Methods: Patients were recruited with histologically confirmed B-cell NHL whose disease has relapsed or failed to respond to ≥2 prior systemic treatment regimens, had ECOG PS 0-1, adequate hematologic and end organ function, and no history of CNS lymphoma. Patients received tiragolumab 600 mg IV Q3W with or without rituximab 375 mg/m 2 IV for the initial dose and 1400 mg SC rituximab/23400 U rHuPH20 QW for 8 doses. Here, we evaluate biomarker data collected from patients with R/R NHL dosed with tiragolumab as a single agent or in combination with rituximab via flow cytometry and IHC.
Results: At data cut-off (July 2021), biomarker data had been collected from 14 patients with NHL. Baseline CD8 T cell density within the tumor region evaluated via IHC for these patients was between 500-6000 per mmA 2. In the peripheral blood of the 7 patients dosed with the combination of tiragolumab and rituximab, CD8 T cell expansion observed via absolute counts by flow cytometry was seen in 2 patients. Among the 7 patients, NK/NKT CD25 expression remained unchanged and a modest increase in NK CD69 expression was sustained above baseline in 1 patient. Overall, transient NK cell activation via increased CD69 expression was observed in 2 patients, which would be expected from the addition of rituximab.
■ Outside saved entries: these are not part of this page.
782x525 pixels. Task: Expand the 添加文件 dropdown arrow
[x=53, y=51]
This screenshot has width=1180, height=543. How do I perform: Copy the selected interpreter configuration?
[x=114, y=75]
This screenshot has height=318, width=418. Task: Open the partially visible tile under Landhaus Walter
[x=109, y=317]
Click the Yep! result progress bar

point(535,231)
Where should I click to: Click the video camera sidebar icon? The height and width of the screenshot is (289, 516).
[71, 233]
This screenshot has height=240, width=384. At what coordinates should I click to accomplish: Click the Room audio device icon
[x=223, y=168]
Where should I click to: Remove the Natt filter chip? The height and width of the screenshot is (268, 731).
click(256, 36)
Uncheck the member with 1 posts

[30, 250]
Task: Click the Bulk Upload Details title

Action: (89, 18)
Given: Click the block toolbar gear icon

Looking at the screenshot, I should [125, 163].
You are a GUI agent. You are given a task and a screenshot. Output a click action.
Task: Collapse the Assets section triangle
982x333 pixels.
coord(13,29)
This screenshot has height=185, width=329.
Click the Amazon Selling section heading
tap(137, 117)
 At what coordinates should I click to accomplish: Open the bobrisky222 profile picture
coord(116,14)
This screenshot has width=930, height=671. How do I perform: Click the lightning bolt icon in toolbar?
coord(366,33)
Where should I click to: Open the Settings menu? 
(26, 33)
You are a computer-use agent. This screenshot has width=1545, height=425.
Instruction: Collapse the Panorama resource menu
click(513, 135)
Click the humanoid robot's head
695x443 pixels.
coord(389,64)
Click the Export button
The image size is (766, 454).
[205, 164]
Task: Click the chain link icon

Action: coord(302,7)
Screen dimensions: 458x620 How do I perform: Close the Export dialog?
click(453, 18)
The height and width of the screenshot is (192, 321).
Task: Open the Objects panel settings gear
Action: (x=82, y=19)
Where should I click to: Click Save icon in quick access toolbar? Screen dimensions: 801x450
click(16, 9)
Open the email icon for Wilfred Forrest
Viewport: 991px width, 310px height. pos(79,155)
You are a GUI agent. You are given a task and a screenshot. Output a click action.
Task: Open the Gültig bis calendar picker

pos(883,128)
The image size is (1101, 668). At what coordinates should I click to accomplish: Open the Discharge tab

Increased PD-L1 expression was observed on multiple lymphocyte subsets in 4 of 7 patients in this cohort.
Of the 7 patients who received single agent tiragolumab, trends in increased CD69 expression on NKs were observed in 4 patients and NK/NKT CD25 expression in 3 patients. A modest CD8 T cell activation, via increased CD69 expression, was observed in 2 patients, though T cell counts remained unchanged. At baseline, TIGIT was abundantly expressed on peripheral blood CD8 T cells, while co-expression of exhaustion markers on CD8 T cells was less widely observed.
Although one patient experienced a sustained response, no other patients achieved clinical benefit. This heavily pretreated 65-year-old female patient with FL had an objective partial response (best overall response), determined via Lugano criteria, with a response duration on single agent tiragolumab for 11 months. The patient had a two-fold upregulated CD69 expression on NKs and sixty-three-fold CD25 upregulated expression on NK/NKTs, as well as increased frequencies of PD-L1+ on immune cells over course of treatment. In this patient, relatively higher TIGIT and lower expression of exhaustion markers on CD8 T cells were observed at baseline and over treatment compared to other patients analyzed.
Conclusions: In this study, tiragolumab as a single agent and in combination with rituximab was seen to result in increased PD-L1 expression on multiple lymphocyte subsets (including B cells, CD4/CD8 T cells, and NKs), which support the combination of tiragolumab with PD-L1/PD-1 inhibitors. Increases in NK/NKT CD25 expression could suggest a tiragolumab-mediated increase in proliferative potential but further investigations are needed to confirm. A patient with R/R FL in this study was observed to have the first documented objective response to single agent tiragolumab in this disease indication, suggesting biomarker-driven combination strategies may be important in this population.
Disclosures
Ruppert: Genentech, Inc.: Current Employment. Cuchelkar: Genentech, Inc.: Current Employment. Meng: Genentech, Inc.: Current Employment. Cho: Genentech, Inc.: Current Employment; F. Hoffmann La Roche, Ltd: Current holder of individual stocks in a privately-held company. Lear: Genentech, Inc.: Current Employment. Wong: Genentech, Inc.: Current Employment. Raval: Genentech, Inc.: Ended employment in the past 24 months; Arcus Bioscience: Current Employment, Current holder of individual stocks in a privately-held company. Nouet: F. Hoffmann La Roche, Ltd: Current Employment.